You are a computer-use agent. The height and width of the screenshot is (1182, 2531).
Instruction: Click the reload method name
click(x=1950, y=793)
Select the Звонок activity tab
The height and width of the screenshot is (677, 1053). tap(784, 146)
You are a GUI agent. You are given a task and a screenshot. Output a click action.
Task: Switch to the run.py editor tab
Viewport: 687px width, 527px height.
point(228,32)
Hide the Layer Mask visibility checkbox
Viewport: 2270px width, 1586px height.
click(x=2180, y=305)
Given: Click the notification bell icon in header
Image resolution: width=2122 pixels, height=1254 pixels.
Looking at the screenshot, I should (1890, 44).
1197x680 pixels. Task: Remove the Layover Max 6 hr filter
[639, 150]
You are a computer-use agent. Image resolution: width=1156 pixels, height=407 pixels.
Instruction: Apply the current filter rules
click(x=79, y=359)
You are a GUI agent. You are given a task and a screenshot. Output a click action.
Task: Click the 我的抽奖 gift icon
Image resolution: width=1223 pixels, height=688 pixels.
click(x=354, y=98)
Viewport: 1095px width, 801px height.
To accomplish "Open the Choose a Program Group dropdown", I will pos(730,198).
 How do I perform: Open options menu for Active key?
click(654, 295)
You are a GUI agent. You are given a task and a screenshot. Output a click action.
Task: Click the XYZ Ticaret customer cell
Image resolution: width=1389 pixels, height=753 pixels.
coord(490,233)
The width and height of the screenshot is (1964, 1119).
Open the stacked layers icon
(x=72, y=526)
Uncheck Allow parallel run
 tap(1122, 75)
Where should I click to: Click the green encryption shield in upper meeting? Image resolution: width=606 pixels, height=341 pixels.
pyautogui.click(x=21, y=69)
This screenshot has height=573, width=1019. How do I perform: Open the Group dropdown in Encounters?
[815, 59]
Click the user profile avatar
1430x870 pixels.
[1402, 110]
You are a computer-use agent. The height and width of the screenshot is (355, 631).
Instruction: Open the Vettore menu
◇ ◇ ◇ ◇ ◇
_PROBLEM_
Each line of the material above needs to be returned exactly as written.

_ANSWER TO THE EXERCISE_
You are a computer-use agent. The height and width of the screenshot is (1182, 2531).
Instruction: Click the reload method name
click(x=1950, y=793)
Select the Звонок activity tab
The height and width of the screenshot is (677, 1053). tap(784, 146)
You are a GUI agent. You are given a task and a screenshot. Output a click action.
Task: Switch to the run.py editor tab
Viewport: 687px width, 527px height.
point(228,32)
Hide the Layer Mask visibility checkbox
Viewport: 2270px width, 1586px height.
click(x=2180, y=305)
Given: Click the notification bell icon in header
Image resolution: width=2122 pixels, height=1254 pixels.
Looking at the screenshot, I should (1890, 44).
1197x680 pixels. Task: Remove the Layover Max 6 hr filter
[639, 150]
You are a computer-use agent. Image resolution: width=1156 pixels, height=407 pixels.
Instruction: Apply the current filter rules
click(x=79, y=359)
You are a GUI agent. You are given a task and a screenshot. Output a click action.
Task: Click the 我的抽奖 gift icon
Image resolution: width=1223 pixels, height=688 pixels.
click(x=354, y=98)
Viewport: 1095px width, 801px height.
To accomplish "Open the Choose a Program Group dropdown", I will pos(730,198).
 How do I perform: Open options menu for Active key?
click(654, 295)
You are a GUI agent. You are given a task and a screenshot. Output a click action.
Task: Click the XYZ Ticaret customer cell
Image resolution: width=1389 pixels, height=753 pixels.
coord(490,233)
The width and height of the screenshot is (1964, 1119).
Open the stacked layers icon
(x=72, y=526)
Uncheck Allow parallel run
 tap(1122, 75)
Where should I click to: Click the green encryption shield in upper meeting? Image resolution: width=606 pixels, height=341 pixels.
pyautogui.click(x=21, y=69)
This screenshot has height=573, width=1019. How do I perform: Open the Group dropdown in Encounters?
[815, 59]
Click the user profile avatar
1430x870 pixels.
[1402, 110]
You are a computer-use agent. The height and width of the screenshot is (355, 631).
Instruction: Open the Vettore menu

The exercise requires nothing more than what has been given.